Do you know about Laplace transforms?

I don't, sadly. Is it really necessary here?

The impedance in the upper wire will be: sL.
In the middle wire: 1/sC.

Hmm, that looks like what I know, if you refer to s as the driving frequency. However, the voltage source here is DC, not AC.

The currents through upper and middle wire will oscillate.

Are you sure? This is DC current. One thing seems pretty sure, at t = infinity, nothing oscillates. Do you mean there are oscillations before that time? Why? My guess would have been that the current trough the capacitor decreases continuously while it increases in the inductor.

You can solve this system using matrix methods. Alternately, you can solve the bottom equation for I0I_0 and then substitute the result into the second equation to get a second-order differential equation for ILI_L.

Thanks. Sadly I don't know yet how to solve 2nd order differential equations. Do the matrix methods you refer need linear algebra? I don't know those as well. But nice to get the right equation to solve!

 

[Hesch]

I don't, sadly.

Then forget about it.
But anyway:

Hmm, that looks like what I know, if you refer to s as the driving frequency. However, the voltage source here is DC, not AC.

S is not a driving frequency. Say you have a time function: f(t). If you Laplace transform it to f(s). Then:

L(df(t)/dt) = s*f(s)

and

L( ∫ f(t)dt ) = f(s)/s

Are you sure? This is DC current.

Yes I am. A LC-connenction will oscillate by any disturbance, such as beeing connected to a battery.

at t = infinity, nothing oscillates.

You are right because also the voltage across the LC will oscillate, thus giving some losses in the resistor. But if you disconnect the resistor just after the oscillation has started, the remaining LC-circuit will in principle oscillate forever, because no resistance is included in the coil.

My guess would have been that the current trough the capacitor decreases continuously while it increases in the inductor.

No, the energy will by turns be stored in L ( E = ½*L*I² ) or in C ( E = ½*V²*C ). The current/voltage will overshoot all the time.

 

[DoobleD]

Thank you for the answers, and sorry for the delay.

Yes I am. A LC-connenction will oscillate by any disturbance, such as beeing connected to a battery.

Ok. I kind of instinctively, and incorrectly, thought it was different with DC.

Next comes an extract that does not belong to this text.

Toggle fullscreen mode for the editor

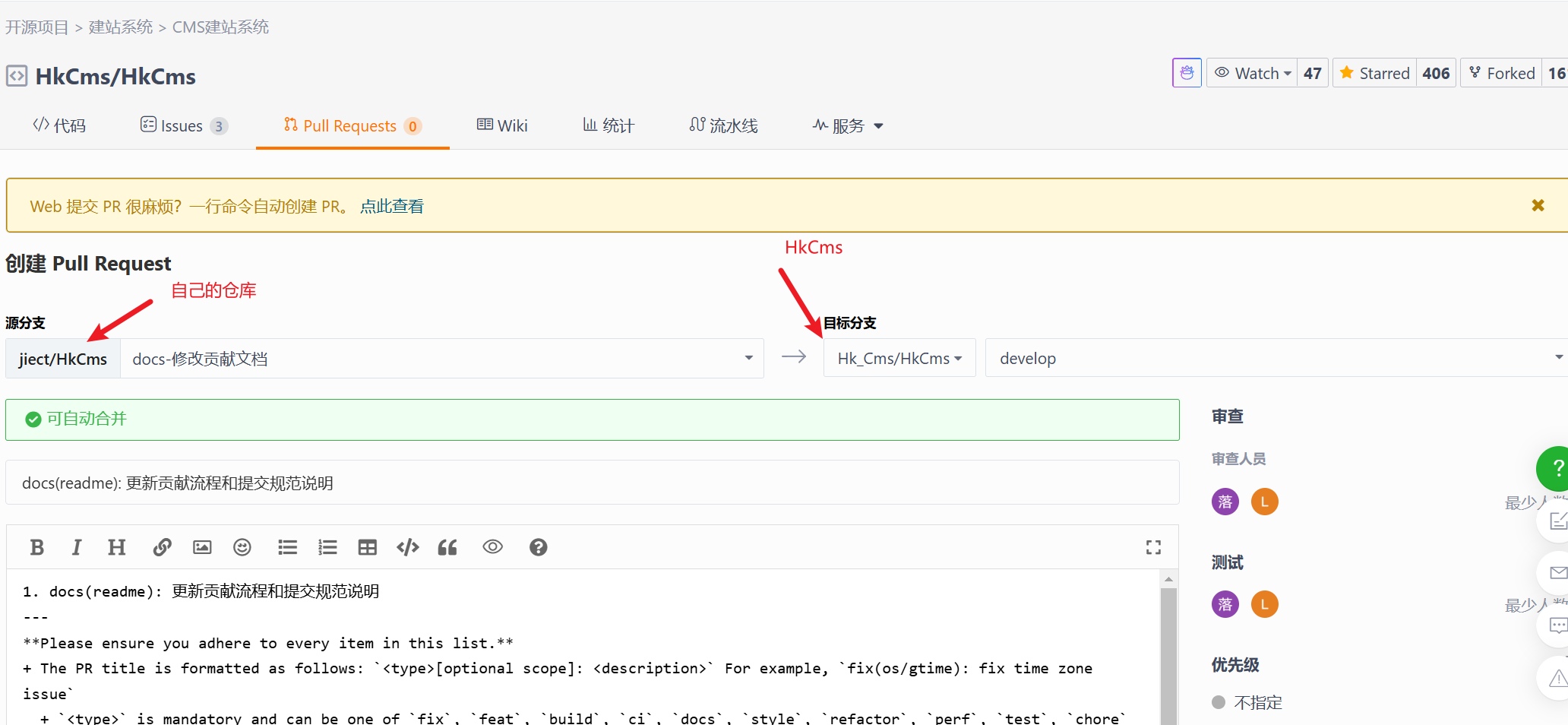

You are right because also the voltage across the LC will oscillate, thus giving some losses in the resistor. But if you disconnect the resistor just after the oscillation has started, the remaining LC-circuit will in principle oscillate forever, because no resistance is included in the coil.

Ok. It's really hard to picture. With simple LC or RLC circuits in series, it's easier to understand. Is there some intuitive way to understand this ?

Some of my main interrogations are :

When does the oscillation starts ? Right after current starts to flow, inductance prevents current in the upper part, so does the oscillation really starts just after current is prevented, right when some of it starts to flow through the inductor ?
How does the battery reacts to this oscillation ? Does it recharge/discharge at each oscillation, while always discharging a little more at each cycle due to heat dissipated by R ?

 

[NascentOxygen]

With an oscillating voltage across C and L there will be that same voltage across R + the DC source. So, yes, this means an alternating current through R and through the voltage source.